1. ## Find if a linear transformation is flattening

I don't know if there's another term for the type of linear transform that collapses all points onto a line or the origin, but my book calls it a "flattening", and I'm wondering how you can tell if a transform is of a flattening type?
The book I have says if one column of the matrix for the transform is a "scalar multiple" of the other, then it's flattening. Not quite sure what that means, however the example uses the matrix:

2 3
4 6

And says the columns have a difference of 2/3 which means it's flattening, which confuses me as I thought scalar meant a whole integer? Any help/hints in this would be massively appreciated!!

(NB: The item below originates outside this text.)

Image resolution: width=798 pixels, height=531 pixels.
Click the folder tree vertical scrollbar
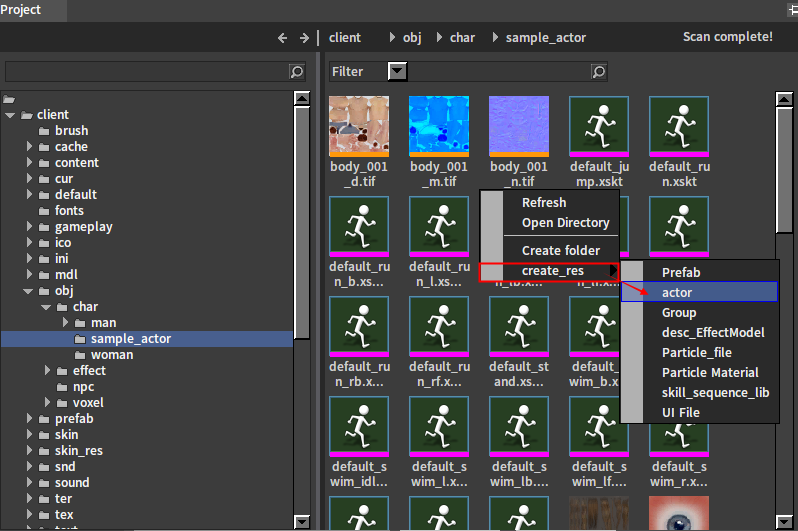[x=302, y=220]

2. Originally Posted by NitrousUK
I don't know if there's another term for the type of linear transform that collapses all points onto a line or the origin, but my book calls it a "flattening", and I'm wondering how you can tell if a transform is of a flattening type?
The book I have says if one column of the matrix for the transform is a "scalar multiple" of the other, then it's flattening. Not quite sure what that means, however the example uses the matrix:

2 3
4 6

And says the columns have a difference of 2/3 which means it's flattening, which confuses me as I thought scalar meant a whole integer? Any help/hints in this would be massively appreciated!!
A scalar is just a number (as opposed to, say, a vector or a matrix). It doesn't have to be a whole number. So 2/3, $\sqrt2$ and $\pi$ are all scalars.

The term "flattening" is not standard, but if the book chooses to uses, that's fine. (A mathematician would probably use the term singular matrix.) For a 2×2 matrix, there are various equivalent ways of defining this property. If you have met determinants, the simplest definition is probably to say that a matrix is flattening if its determinant is 0. Otherwise, you can use the definition in the book, that one column should be a scalar multiple of the other. In the case of the matrix $\begin{bmatrix}2&3\\4&6\end{bmatrix}$, each element in the left column is 2/3rds of the corresponding element in the right column. Another equivalent definition is that one row should be a scalar multiple of the other. In the case of that matrix, the bottom row is twice the top row.

3. Ah! Thanks!
It really doesn't help my course chooses to use a lot of non-standard terminology, and not explain particularly well (Open University). I see now it means each element in one column being the same multiple of the corresponding element in the other column.
Thanks for clearing that up!

4. The determinant of the matrix $\begin{bmatrix}a & b \\ c & d\end{bmatrix}$ is ad- bc. If that equal 0, then ad- bc= 0 which is the same as ad= bc and, if b and d are not 0, $\frac{a}{b}= \frac{c}{d}$ which says that one column is a multiple of the other.